Visité la tumba de uno de los niños sicarios en el cementerio local. Hijo de una familia conocida en el pueblo, lo había reclutado la guerrilla y lo mataron meses después.

Tanto en Puerto Rico como en San Vicente, ganaderos, comerciantes, transportistas y otros sectores que pagan vacuna para que no los maten, al igual que la gente del común que teme a las disidencias, exigen mano dura para confrontarlas. Son conscientes del peligro que corren los niños reclutados.

¿Qué hacer mientras llega el Estado con ofertas atractivas para los adolescentes? Es el debate que planteamos.

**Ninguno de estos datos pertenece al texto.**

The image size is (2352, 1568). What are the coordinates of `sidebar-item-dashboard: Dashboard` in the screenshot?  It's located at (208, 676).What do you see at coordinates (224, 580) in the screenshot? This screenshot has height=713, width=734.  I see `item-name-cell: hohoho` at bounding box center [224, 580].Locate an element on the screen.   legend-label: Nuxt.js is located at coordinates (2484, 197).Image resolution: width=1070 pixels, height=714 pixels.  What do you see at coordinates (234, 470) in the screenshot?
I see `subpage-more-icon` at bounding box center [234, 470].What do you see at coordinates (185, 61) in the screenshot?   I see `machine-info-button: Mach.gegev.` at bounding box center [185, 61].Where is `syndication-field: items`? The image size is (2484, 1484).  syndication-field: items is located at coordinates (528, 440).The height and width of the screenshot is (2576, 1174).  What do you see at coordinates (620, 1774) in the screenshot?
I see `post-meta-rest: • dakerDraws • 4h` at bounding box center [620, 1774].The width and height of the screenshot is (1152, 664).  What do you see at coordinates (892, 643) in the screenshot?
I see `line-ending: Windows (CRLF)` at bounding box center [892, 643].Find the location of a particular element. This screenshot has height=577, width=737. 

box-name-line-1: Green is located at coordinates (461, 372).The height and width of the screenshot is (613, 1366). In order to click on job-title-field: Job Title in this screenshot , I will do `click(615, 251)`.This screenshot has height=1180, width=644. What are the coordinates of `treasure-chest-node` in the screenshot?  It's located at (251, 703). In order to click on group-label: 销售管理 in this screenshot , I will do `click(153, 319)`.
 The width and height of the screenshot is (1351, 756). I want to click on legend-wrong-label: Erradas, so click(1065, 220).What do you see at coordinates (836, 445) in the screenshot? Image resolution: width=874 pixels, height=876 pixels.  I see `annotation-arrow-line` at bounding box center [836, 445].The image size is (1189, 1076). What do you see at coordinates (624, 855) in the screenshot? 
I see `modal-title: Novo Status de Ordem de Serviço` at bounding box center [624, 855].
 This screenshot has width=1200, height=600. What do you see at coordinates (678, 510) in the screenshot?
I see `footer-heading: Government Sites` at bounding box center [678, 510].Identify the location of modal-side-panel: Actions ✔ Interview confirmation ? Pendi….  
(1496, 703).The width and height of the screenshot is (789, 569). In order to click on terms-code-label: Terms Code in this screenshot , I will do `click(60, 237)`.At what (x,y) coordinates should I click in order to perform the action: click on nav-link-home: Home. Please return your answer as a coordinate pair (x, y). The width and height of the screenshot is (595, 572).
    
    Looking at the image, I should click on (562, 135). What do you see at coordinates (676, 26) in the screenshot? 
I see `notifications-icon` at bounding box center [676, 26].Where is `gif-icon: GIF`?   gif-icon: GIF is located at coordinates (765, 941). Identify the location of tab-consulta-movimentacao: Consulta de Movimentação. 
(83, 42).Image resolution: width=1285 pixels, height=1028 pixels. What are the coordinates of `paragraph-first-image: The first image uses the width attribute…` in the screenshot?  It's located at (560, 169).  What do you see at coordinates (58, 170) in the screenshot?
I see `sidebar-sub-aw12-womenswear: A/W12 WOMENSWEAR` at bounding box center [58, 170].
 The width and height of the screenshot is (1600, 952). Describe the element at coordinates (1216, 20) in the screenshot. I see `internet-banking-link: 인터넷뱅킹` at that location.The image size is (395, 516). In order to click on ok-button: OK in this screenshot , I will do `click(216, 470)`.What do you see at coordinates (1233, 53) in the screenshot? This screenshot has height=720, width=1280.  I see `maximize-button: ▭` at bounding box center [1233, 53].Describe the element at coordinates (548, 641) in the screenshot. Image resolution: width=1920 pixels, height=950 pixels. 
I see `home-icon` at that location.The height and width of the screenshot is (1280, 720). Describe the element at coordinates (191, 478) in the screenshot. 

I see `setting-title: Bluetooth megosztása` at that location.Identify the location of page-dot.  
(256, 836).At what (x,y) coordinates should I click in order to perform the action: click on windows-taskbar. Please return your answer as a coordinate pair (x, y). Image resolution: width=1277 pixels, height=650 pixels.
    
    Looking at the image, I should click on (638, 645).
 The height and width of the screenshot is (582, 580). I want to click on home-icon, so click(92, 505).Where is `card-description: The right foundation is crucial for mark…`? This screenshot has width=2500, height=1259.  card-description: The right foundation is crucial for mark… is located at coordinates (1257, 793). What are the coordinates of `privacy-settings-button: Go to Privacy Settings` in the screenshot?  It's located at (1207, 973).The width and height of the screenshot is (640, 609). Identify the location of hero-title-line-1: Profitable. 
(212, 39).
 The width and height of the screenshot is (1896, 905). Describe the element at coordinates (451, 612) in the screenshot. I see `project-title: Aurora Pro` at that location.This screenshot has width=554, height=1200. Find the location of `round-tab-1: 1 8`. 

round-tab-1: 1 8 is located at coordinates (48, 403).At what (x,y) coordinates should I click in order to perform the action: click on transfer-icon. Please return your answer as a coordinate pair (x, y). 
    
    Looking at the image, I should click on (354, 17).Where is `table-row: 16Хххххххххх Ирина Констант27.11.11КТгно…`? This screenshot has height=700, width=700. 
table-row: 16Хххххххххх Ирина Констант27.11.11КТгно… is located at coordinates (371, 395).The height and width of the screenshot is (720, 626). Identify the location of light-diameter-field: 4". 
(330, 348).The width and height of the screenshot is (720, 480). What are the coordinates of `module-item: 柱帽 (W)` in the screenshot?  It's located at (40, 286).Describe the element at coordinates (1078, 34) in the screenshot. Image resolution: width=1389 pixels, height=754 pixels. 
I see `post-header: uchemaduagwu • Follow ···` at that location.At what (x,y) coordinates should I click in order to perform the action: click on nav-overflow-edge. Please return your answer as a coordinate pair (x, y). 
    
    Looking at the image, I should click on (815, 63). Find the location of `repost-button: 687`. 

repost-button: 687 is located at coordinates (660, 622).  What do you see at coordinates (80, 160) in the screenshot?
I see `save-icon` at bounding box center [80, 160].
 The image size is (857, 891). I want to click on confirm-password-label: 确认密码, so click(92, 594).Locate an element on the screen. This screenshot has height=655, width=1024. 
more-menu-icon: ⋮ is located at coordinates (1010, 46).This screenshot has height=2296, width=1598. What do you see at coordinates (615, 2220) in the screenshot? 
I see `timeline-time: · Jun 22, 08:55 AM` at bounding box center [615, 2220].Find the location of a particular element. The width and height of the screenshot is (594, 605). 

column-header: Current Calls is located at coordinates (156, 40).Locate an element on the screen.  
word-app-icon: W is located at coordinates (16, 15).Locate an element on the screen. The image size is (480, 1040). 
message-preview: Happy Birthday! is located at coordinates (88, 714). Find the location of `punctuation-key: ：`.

Una de las madres de los menores fallecidos en un operativo militar, me hizo acompañarla a una estancia discreta para llorar, a escondidas de sus vecinos, la muerte de un hijo, de 17. Relató que suplicó a las disidencias que no se lo llevaran, después que lo dejaran regresar y no le hicieron caso. “No puedo llorarlo delante de nadie para que esa gente no vaya a tomar represalias”, me dijo entre lágrimas. “Pero no dejo de pensar en él”.

Impera la ley del silencio, no solo rige entre los familiares de los niños reclutados, de ahí que apenas existan denuncias de esas víctimas. También deben guardar silencio quienes pagan vacunas y sufren las amenazas de las Farc-EP, por temor a represalias.